Saturday, December 27, 2008

Batman 655

A couple of comments on this issue: First, Andy Kubert and Dave Stewart slug this one wayyy out of the park, such a bang up job from them, very clean, very colorful. This issue absolutely dazzles with the coolest, most popping art in Morrison's whole tenure on the book (well aside from Club of Heroes with J.H. Williams III, but I don't count that because it's not fair to compare mortal artists with Williams).

If you're rereading the Batman & Son arc after poring over RIP and Last Rites, you'll be immediately startled by the disparity in styles and pacing. This first issue strolls casually along the straight line of its plot, pausing occasionally in its course for some character moments that don't bear at all on the bigger picture. Compare with the last Morrison issue (683), an ultra relevant double tie-in that tears through 20 years of Batman history in 15 pages, somersaulting from memory, to dream, to reality at random intervals, with spacetime left over for Batman to dismantle a clone army with his mind and for Alfred the Butler to sound a touching, if premature, final note for his oldest charge. Yeah.



Page 2-3: The Joker copter, a zany Silver Age concept that Morrison consigns into the belligerent world of modern comics. "In front of a bunch of vulnerable, disabled kids!!!!" He's likely satirizing the propensity toward "darkness" in contemporary comic book writing, the idea that sadism is an essential component of drama, expressed most notably by scribes like J.M. Stracynski and Brad Meltzer, who oversaw, respectively, the rapes of Gwen Stacy and Sue Dibney a year prior.

Page 5: That Morrison guy sure knows how to kick things off with a bang! You see what I did there? You see, he fired the gun and... wait, it's "Blam" you say? Stop killing my moment man! Alright, with that out of my system, The Joker's shooter is the first of Three Ghosts of Batman who gain importance later in the run.

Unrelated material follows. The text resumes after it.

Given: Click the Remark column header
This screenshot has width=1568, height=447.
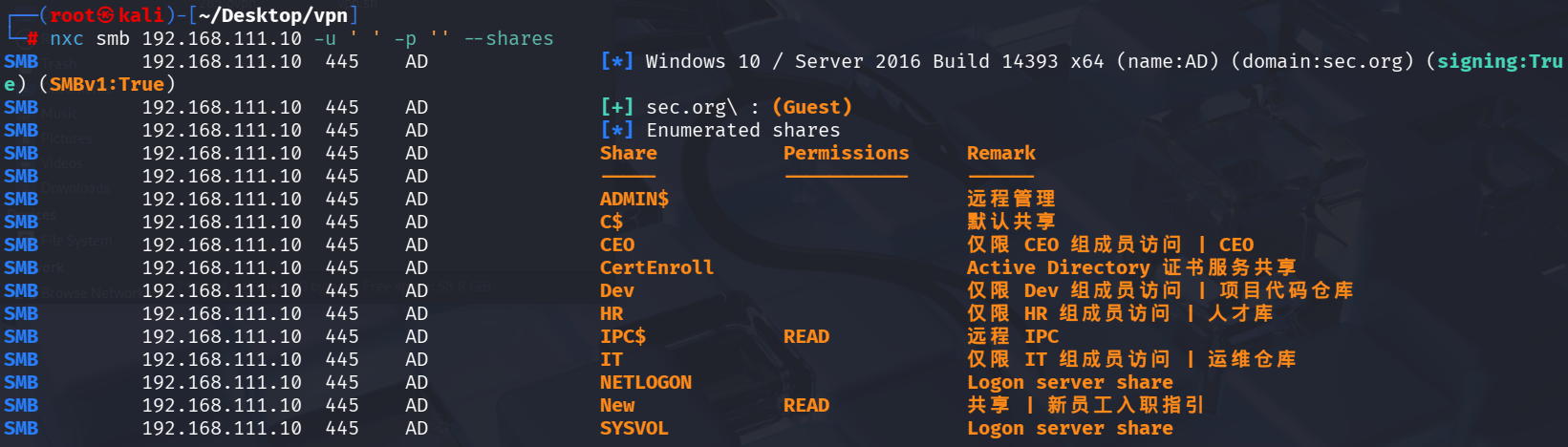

Page 6: The first scrawling of "Zur En Arrh", a phrase that drove both Batman and the interwebs to the brink of insanity

Page 8: The second panel here struck me. The nurse's silhouette outlines the shape of a headsman on the wall while she and Gordon banter about a live beheading! I can't imagine how this connects with anything though, as Gordon escapes Morrison's run relatively unscathed. At the bottom of the page, a glib Commissioner dismisses his nurse, "Everybody needs to lighten up," he says, echoing Grant Morrison's promise to deliver a more a squeezably soft Dark Knight and co - a promise he ultimately won't keep.

Page 16: Talia Al Ghul is threatening to lobotomize Francine Langstrom, unless her husband, Dr. Kirk Langstrom hands over the drug that induces his Man-Bat transformations.

Page 17: "The Earl of Wordenshire," alter ego "The Knight," is a Morrison creation whom we encounter in the Club of Heroes arc down the line in Batman 667.

Page 18: First of many mentions of Gotham Noir

Page 23: "There's a chapter in the latest Artemis Fowl I'm keen to catch up on." The Artemis Fowl series of youth novels follow the fantastic adventures of a cutthroat, twelve year old crime boss. The book seems tame for Alfred though, whose library Bruce calls "a shrine to blood spattered prose" in Batman 675, but perhaps Morrison is only citing the work as an inspiration for the Damian character.